» 課題の指示: フルヴィッツの整数についての引用文から、「この24個は4次元空間で正2」から「をもつことが知られています.」までの部分を一字一句変えずに抜き出してください。

» 引用文:
ハミルトンの四元整数環は乗法の交換法則が成り立たない非可換環ですが,4次元空間内の原点を中心とする半径√nの3次元球面上には必ず格子点があることを主張しているのが「ラグランジュの定理」であることは,このコラムでもこれまで何回か説明したとおりです.
四元整数に
(1+i+j+k)/2
を追加した数の体系を「フルヴィッツの整数」と呼びます.フルヴィッツの整数全体は整数座標点と半整数座標点からなりますので,4次元体心立方格子であるというわけです.
なお,
(1+i+j+k)/2
は1の原始6乗根であり,
ζ=ζ++++=(1+i+j+k)/2
とおくと,
ζ^2=ζ-+++,ζ^3=−1,ζ^4=ζ----,ζ^5=ζ+---,ζ^6=1
となります.
単数すなわち1の約数は,
±1,±i,±j,±k 8個
ζ±±±±のあらゆる符号の組合せをとった16個
の計24個あります.
この24個は4次元空間で正24胞体をなしています.正24胞体に相当する3次元正多面体はありません.なぜかというと,正24胞体は自己双対かつ中心対称であり,3次元空間でそれに対応する正多面体はないからです.実は24胞体は,すべての次元を通じて,単体以外の唯一の自己双対な正則胞体であって,例外中の例外といってもよいものなのです.
この24胞体の対称性を,鏡映で生成される既約な有限群(ルート系)との関係でみても興味深いものがあります.n次元空間において高度の対称性をもったベクトルの集合がルート系なのですが,n次元正単体とn次元立方体の対称群は,それぞれAn-1,Bn(Cn)で表されます.それに対して,24胞体は1つの例外型対称群F4をもつことが知られています.

» 収集データ:

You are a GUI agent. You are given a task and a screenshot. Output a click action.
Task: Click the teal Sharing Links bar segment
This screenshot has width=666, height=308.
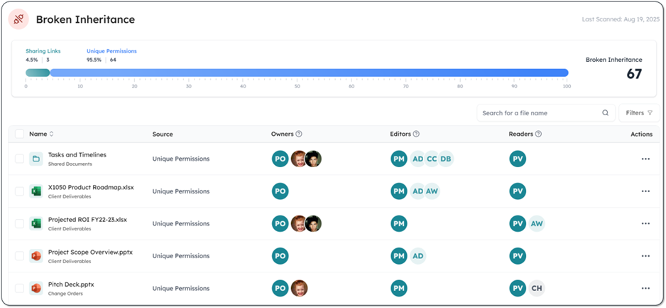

» 解答:
この24個は4次元空間で正24胞体をなしています.正24胞体に相当する3次元正多面体はありません.なぜかというと,正24胞体は自己双対かつ中心対称であり,3次元空間でそれに対応する正多面体はないからです.実は24胞体は,すべての次元を通じて,単体以外の唯一の自己双対な正則胞体であって,例外中の例外といってもよいものなのです.
この24胞体の対称性を,鏡映で生成される既約な有限群(ルート系)との関係でみても興味深いものがあります.n次元空間において高度の対称性をもったベクトルの集合がルート系なのですが,n次元正単体とn次元立方体の対称群は,それぞれAn-1,Bn(Cn)で表されます.それに対して,24胞体は1つの例外型対称群F4をもつことが知られています.